**What you will do**
Restate the lines word for word, from the first line of the records through the line containing "More payment options (438, 572)". Leave out the pictures and anything after that line.

**Collected data**
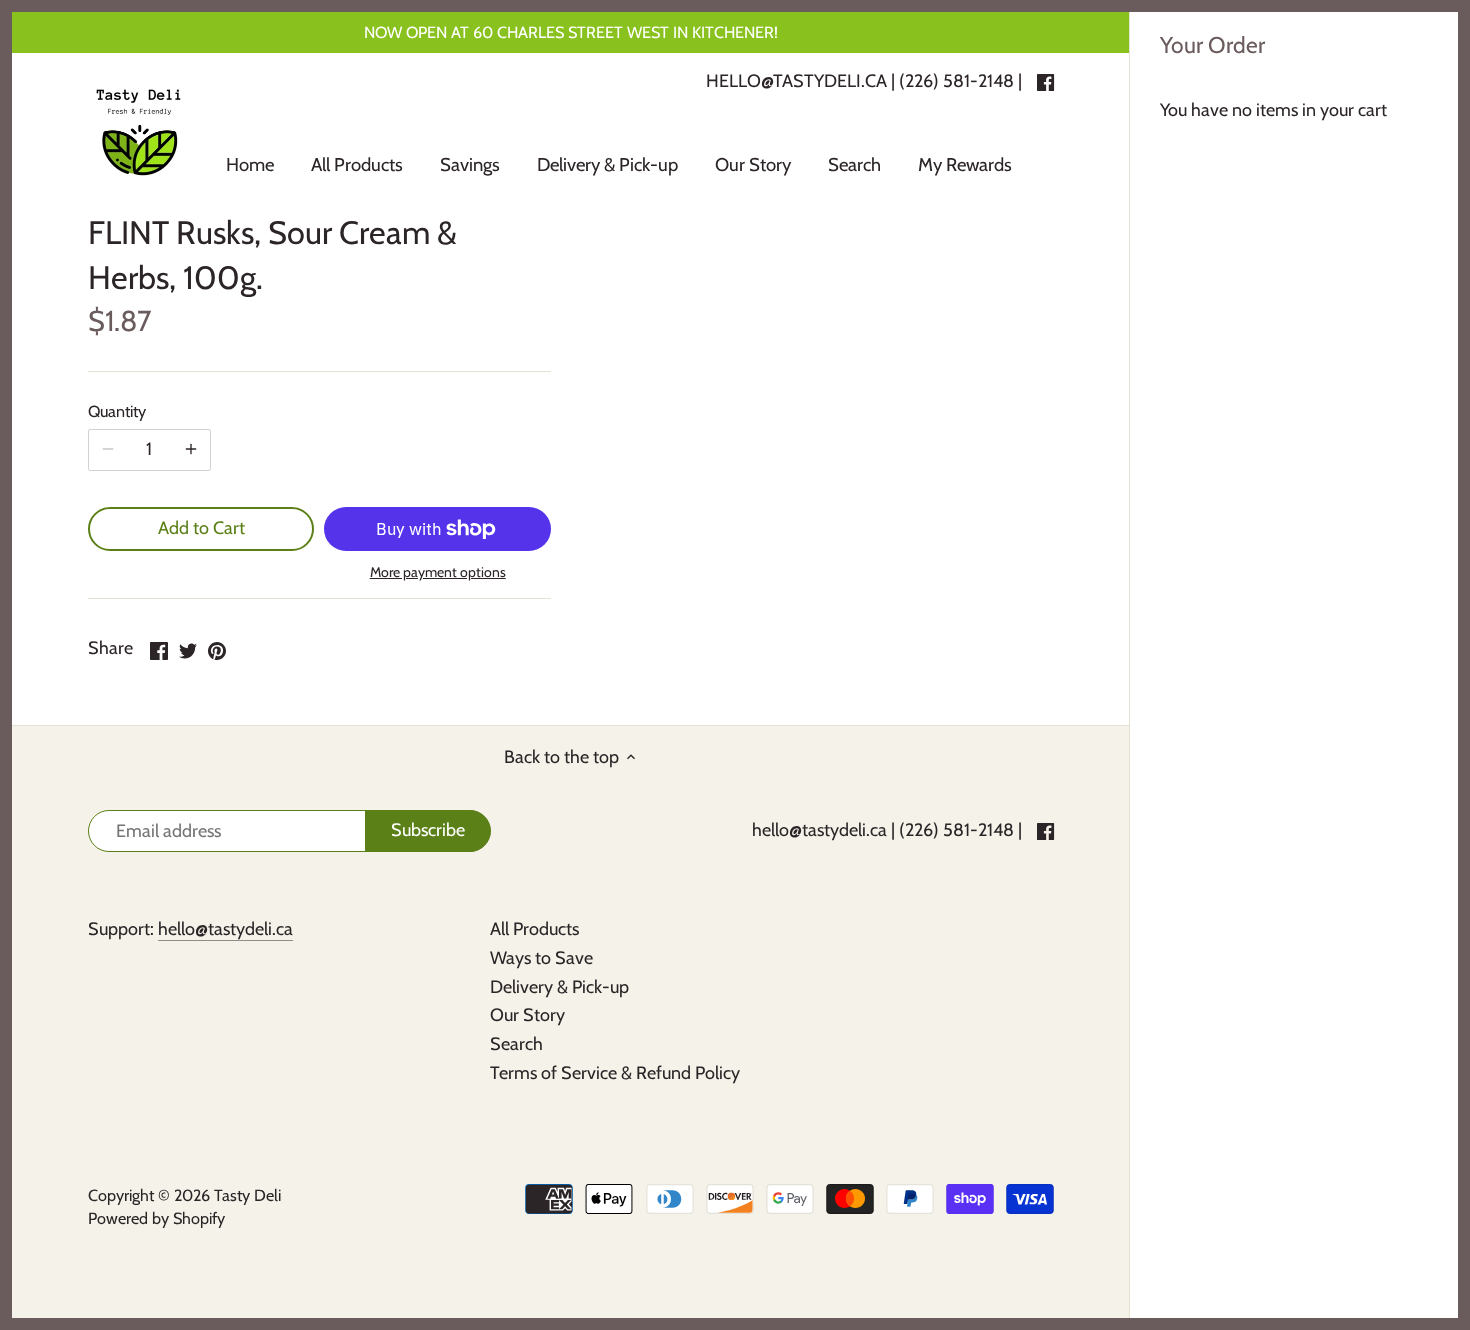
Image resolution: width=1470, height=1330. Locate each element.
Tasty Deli (247, 1195)
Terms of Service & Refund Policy (615, 1073)
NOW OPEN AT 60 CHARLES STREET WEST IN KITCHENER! (571, 32)
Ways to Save (541, 958)
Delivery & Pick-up (559, 987)
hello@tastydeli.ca (819, 830)
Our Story (527, 1015)
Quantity (117, 411)
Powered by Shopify (156, 1218)
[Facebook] (1045, 830)
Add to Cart (201, 528)
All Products (534, 929)
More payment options (438, 572)
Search (516, 1044)
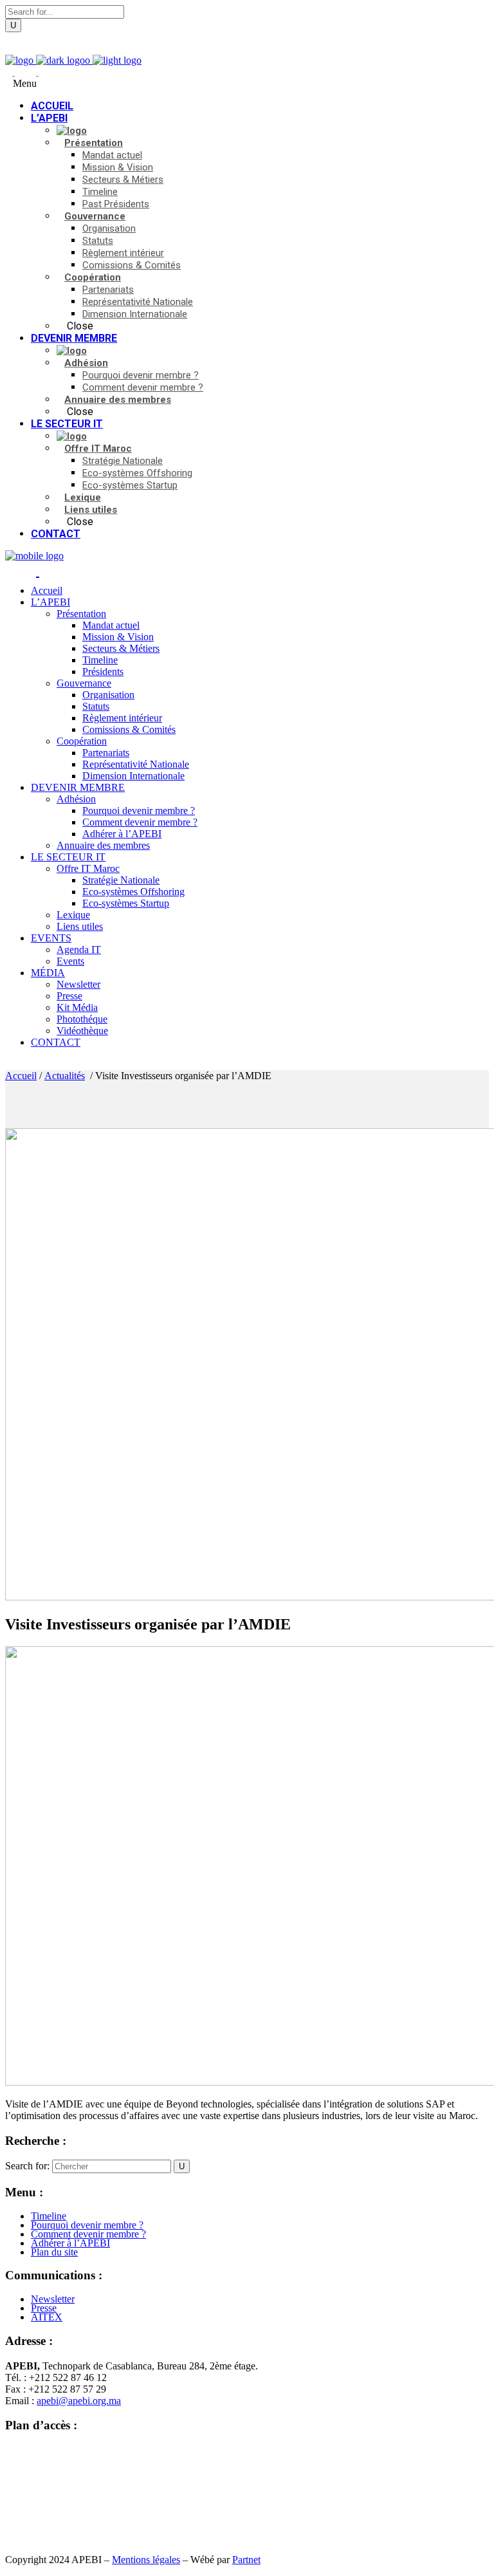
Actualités (64, 1075)
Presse (44, 2308)
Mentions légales (146, 2559)
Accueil (21, 1075)
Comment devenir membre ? (88, 2234)
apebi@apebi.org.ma (79, 2400)
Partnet (246, 2559)
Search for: (27, 2165)
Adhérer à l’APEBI (70, 2243)
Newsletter (53, 2298)
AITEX (46, 2317)
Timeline (48, 2215)
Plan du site (54, 2252)
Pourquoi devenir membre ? (87, 2224)
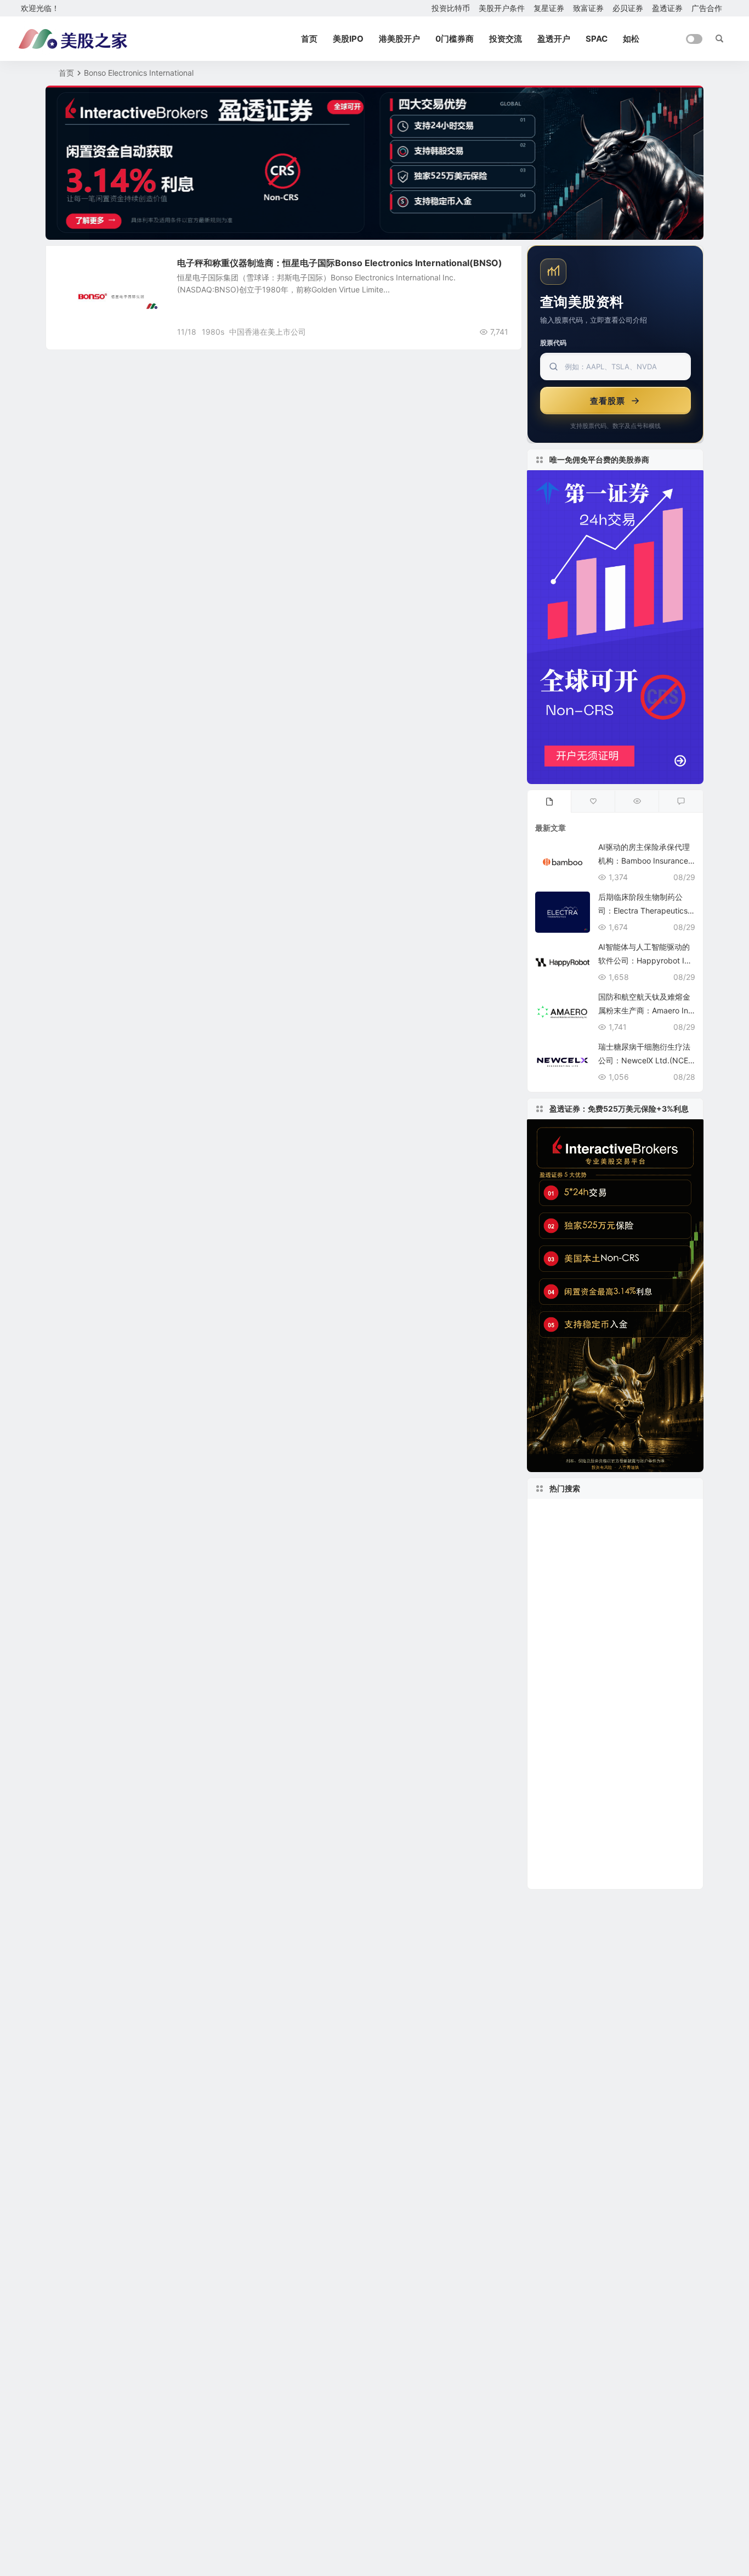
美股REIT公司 (562, 1776)
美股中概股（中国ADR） (589, 1809)
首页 (309, 38)
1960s (549, 1710)
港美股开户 (399, 38)
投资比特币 (451, 8)
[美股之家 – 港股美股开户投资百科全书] (73, 39)
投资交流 (505, 38)
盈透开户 (553, 38)
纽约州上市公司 (570, 1612)
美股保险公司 (561, 1743)
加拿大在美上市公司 (577, 1661)
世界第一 (631, 1842)
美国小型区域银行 (571, 1513)
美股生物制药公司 (634, 1776)
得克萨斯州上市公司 (577, 1825)
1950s (549, 1595)
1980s (213, 331)
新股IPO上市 (567, 1694)
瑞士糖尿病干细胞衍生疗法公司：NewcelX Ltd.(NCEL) (644, 1060)
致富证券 (588, 8)
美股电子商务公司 (568, 1644)
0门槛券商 (454, 38)
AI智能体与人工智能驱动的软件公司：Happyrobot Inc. (644, 960)
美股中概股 (82, 268)
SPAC (597, 38)
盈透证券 (667, 8)
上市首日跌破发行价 (572, 1760)
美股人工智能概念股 (577, 1677)
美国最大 (622, 1727)
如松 (631, 38)
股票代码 (553, 343)
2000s (554, 1562)
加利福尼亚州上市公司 (587, 1530)
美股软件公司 (647, 1793)
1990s (623, 1645)
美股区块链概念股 (601, 1595)
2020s (629, 1760)
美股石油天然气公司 (628, 1743)
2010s (632, 1858)
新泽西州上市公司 (657, 1578)
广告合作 (706, 8)
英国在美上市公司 (639, 1694)
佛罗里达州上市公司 (651, 1513)
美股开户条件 (502, 8)
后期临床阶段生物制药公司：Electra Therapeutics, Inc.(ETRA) (646, 910)
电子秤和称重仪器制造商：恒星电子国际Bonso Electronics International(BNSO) (339, 262)
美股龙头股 (565, 1875)
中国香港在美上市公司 (267, 331)
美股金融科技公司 (648, 1612)
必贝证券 (627, 8)
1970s (592, 1562)
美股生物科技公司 (573, 1793)
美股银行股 (657, 1628)
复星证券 (549, 8)
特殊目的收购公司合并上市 (597, 1546)
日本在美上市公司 (571, 1842)
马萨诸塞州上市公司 (577, 1579)
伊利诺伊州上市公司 (572, 1858)
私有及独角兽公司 (582, 1628)
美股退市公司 (567, 1727)
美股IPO (348, 38)
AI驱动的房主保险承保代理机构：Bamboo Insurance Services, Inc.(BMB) (644, 860)
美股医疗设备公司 (604, 1710)
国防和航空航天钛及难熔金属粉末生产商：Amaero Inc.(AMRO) (646, 1010)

**Result of the task**
Image resolution: width=1470, height=1330. Locate each element.
Tasty Deli (247, 1195)
Terms of Service & Refund Policy (615, 1073)
NOW OPEN AT 60 CHARLES STREET WEST IN KITCHENER! (571, 32)
Ways to Save (541, 958)
Delivery & Pick-up (559, 987)
hello@tastydeli.ca (819, 830)
Our Story (527, 1015)
Quantity (117, 411)
Powered by Shopify (156, 1218)
[Facebook] (1045, 830)
Add to Cart (201, 528)
All Products (534, 929)
More payment options (438, 572)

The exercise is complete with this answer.